In Baghdad, rampaging looters are taking anything and everything they can, no longer just from government buildings but from hospitals, hotels, shops, banks and even private homes. U.S. soldiers, the only force around with the power to stop it, are overwhelmed, says one American Marine. "There's only so much we can do. There's only so much we can prevent because we're such a short number," he said.
Iraqis are asking western reporters when the forces that removed Saddam Hussein will come back and restore security. "There is no security here," said one Iraqi resident. "There is no freedom, this. Where are the coalition forces?"
Government ministries, the remaining symbols of the only regime many Iraqis ever knew, were also set on fire. VOA's Alisha Ryu witnessed some of the destruction Friday night. "As I'm talking to you now, I'm looking at three fires that are burning off in the distance inside Baghdad and I suspect one of them is the ministry of information that I understand was ransacked and looted earlier in the day," she said.
The Red Cross describes looting in Baghdad as catastrophic, with doctors unable to work and medical supplies unable to be delivered amid the chaos. Warehouses of food to be distributed by the World Food Program have been emptied, prompting WFP spokeswoman Antonia Paradela to appeal to coalition forces to do more to improve security. "It is the duty of an occupying power to protect the civilian population and guarantee law and order," she said.

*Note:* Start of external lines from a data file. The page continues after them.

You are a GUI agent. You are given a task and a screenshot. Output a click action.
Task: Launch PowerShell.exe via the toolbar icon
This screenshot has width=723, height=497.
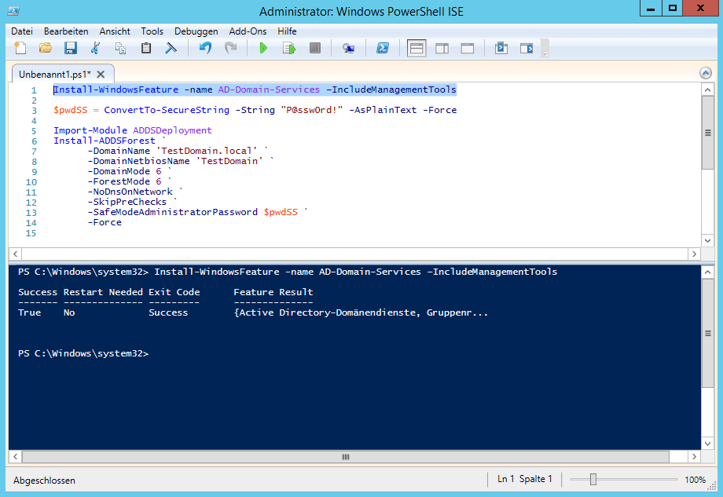[x=383, y=49]
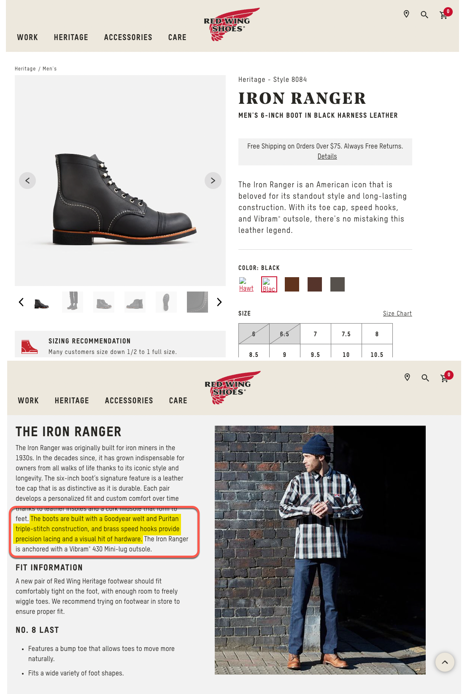Move thumbnail carousel back with left chevron
This screenshot has width=462, height=694.
[x=21, y=302]
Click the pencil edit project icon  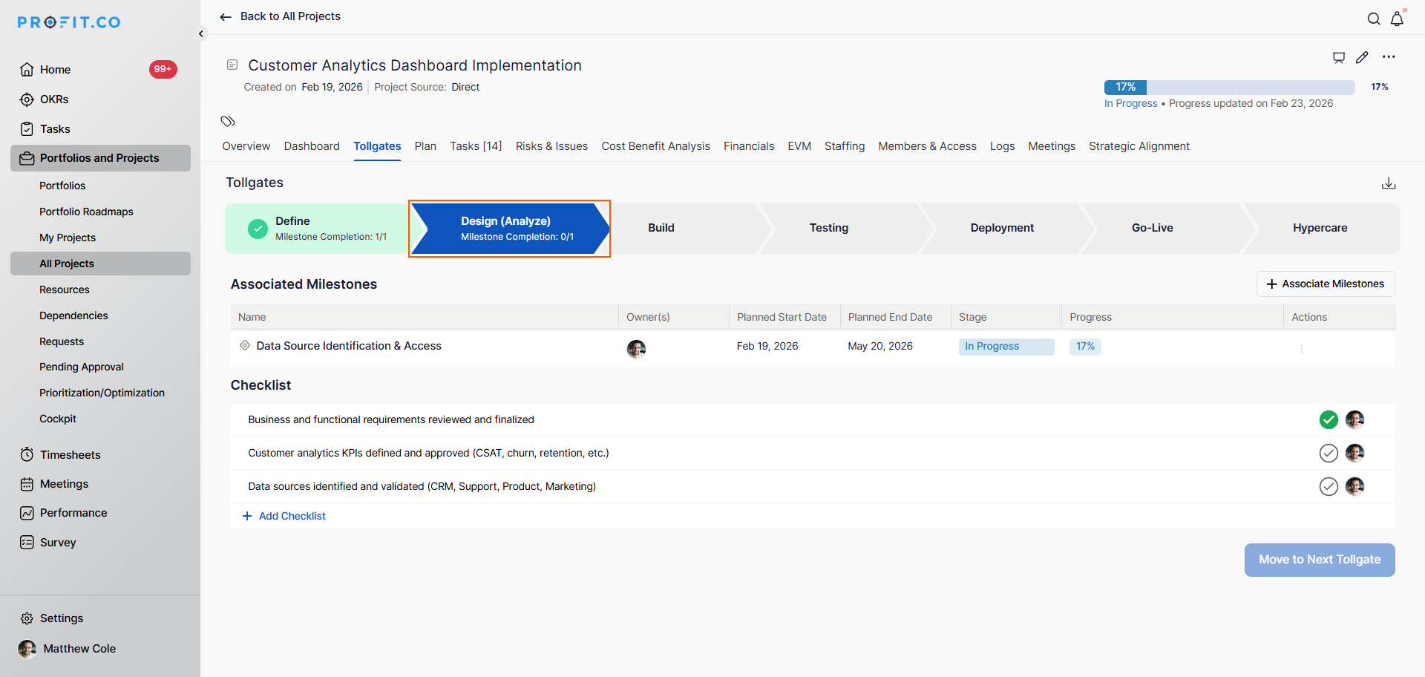(1362, 57)

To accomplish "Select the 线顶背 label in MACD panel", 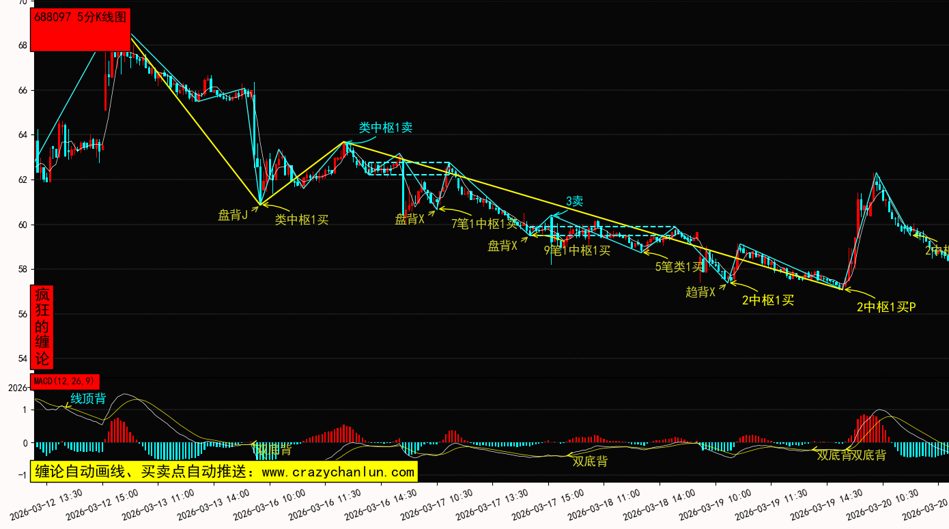I will pyautogui.click(x=88, y=399).
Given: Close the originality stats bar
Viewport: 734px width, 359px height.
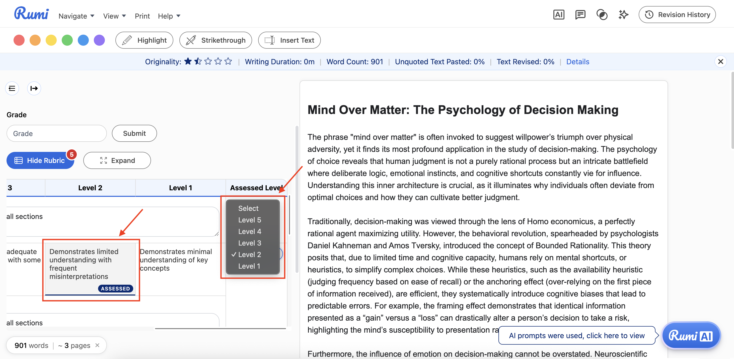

At the Pentagon, Defense Secretary Donald Rumsfeld characterized the looting as 'untidiness' and something to be expected after a long period of repression. American troops, he said, are attempting to stop it where they can but he complained about what he characterized as exaggerated press coverage. "I read eight headlines that talked about chaos, violence, unrest and it just was . . . the sky is falling, I've never seen anything like it," he said. "And here is a country that is being liberated. Here are people who are going from being repressed and held under the thumb of a vicious dictator and they're free and all this newspaper could do with eight or ten headlines, they showed a man bleeding, a civilian who they claimed we had shot, one thing after another. It's just unbelievable how people can take that away from what is happening in that country."

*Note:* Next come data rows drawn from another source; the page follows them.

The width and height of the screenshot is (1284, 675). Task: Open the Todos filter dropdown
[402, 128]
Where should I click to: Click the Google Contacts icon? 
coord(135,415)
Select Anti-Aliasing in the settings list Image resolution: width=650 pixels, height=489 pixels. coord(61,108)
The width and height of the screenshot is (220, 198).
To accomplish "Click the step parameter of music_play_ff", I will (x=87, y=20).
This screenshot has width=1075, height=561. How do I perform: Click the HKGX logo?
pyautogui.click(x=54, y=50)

Friday, widespread anarchy spread to Iraq's third largest city, Mosul in the north, after crowds poured into the streets to celebrate its fall to Kurdish and coalition forces. The Iraqi army there dropped their weapons and surrendered without a fight.
That leaves Tikrit, Saddam Hussein's home town, as one of the last remaining targets of coalition forces. Some reports have suggested members of the ousted Iraqi government may have fled there.

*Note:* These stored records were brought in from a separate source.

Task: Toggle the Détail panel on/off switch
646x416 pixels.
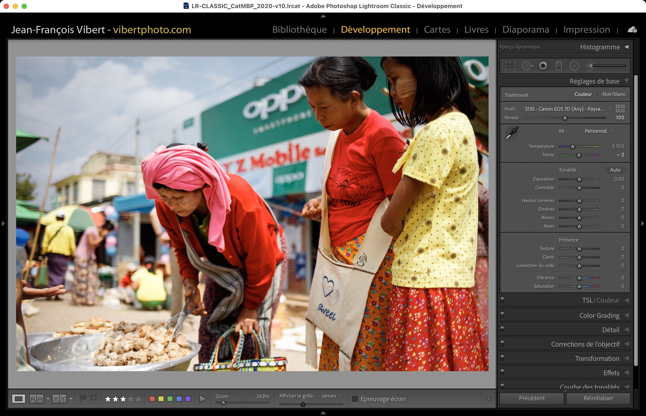Action: [502, 329]
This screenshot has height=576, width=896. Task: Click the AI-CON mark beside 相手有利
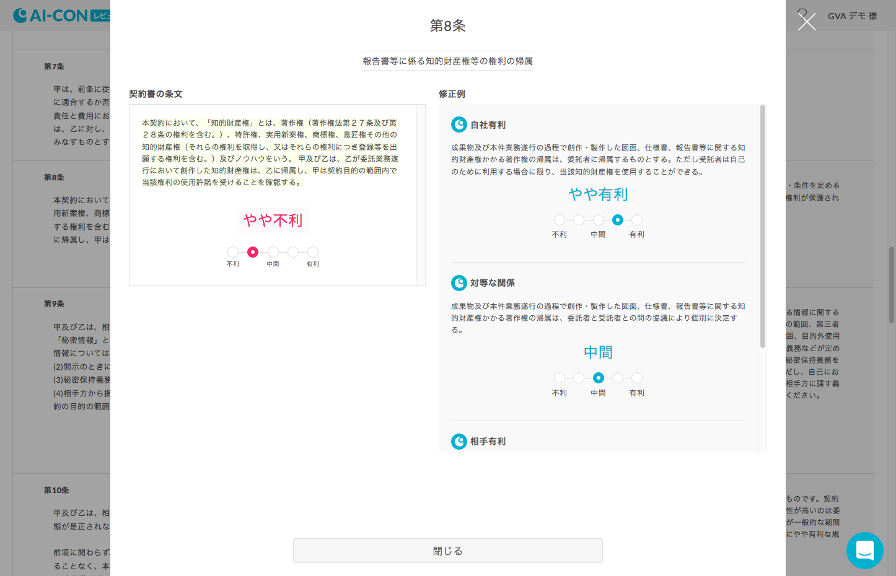(459, 442)
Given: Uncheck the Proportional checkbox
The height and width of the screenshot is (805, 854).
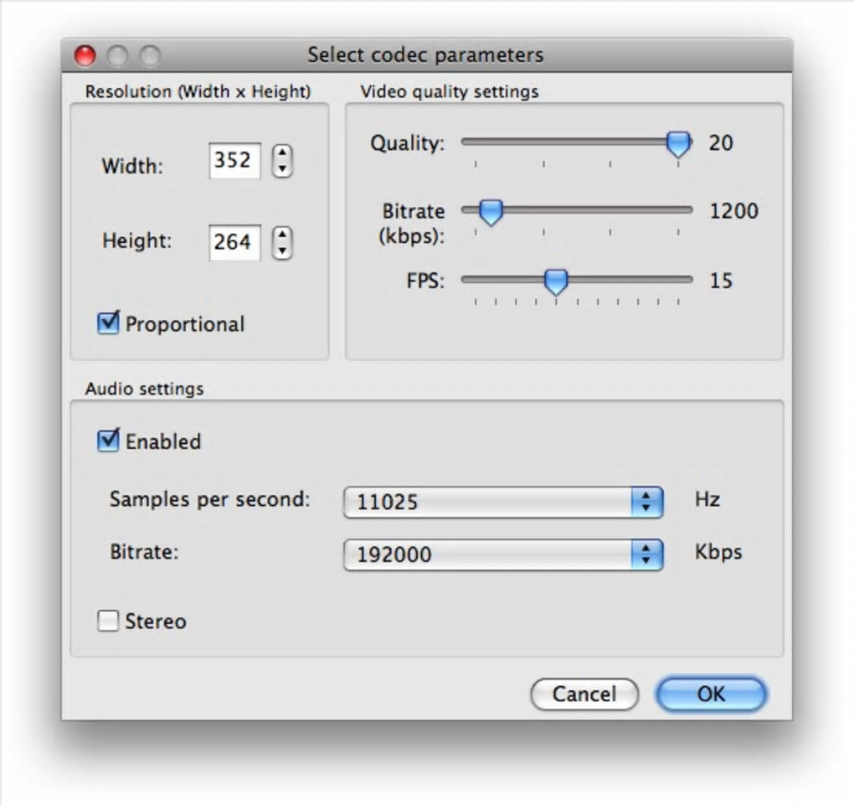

After visiting wounded American soldiers at Washington-area military hospitals Friday, President Bush said he does not know whether Saddam Hussein is dead or alive. "I do know he's no longer in power," he said.
But he suggested Syria may be allowing some of his aides and family members to flee there. "We expect them to do everything they can to prevent people who should be held to account from escaping in their country," he said. "And if they are in their country, we expect the Syrian authorities to turn them over to the proper folks."
In an effort to apprehend members of the ousted Iraqi government, the U.S. military is giving coalition soldiers decks of playing cards with the names and faces of 55 wanted Iraqi fugitives. Saddam Hussein is featured as the ace of spades.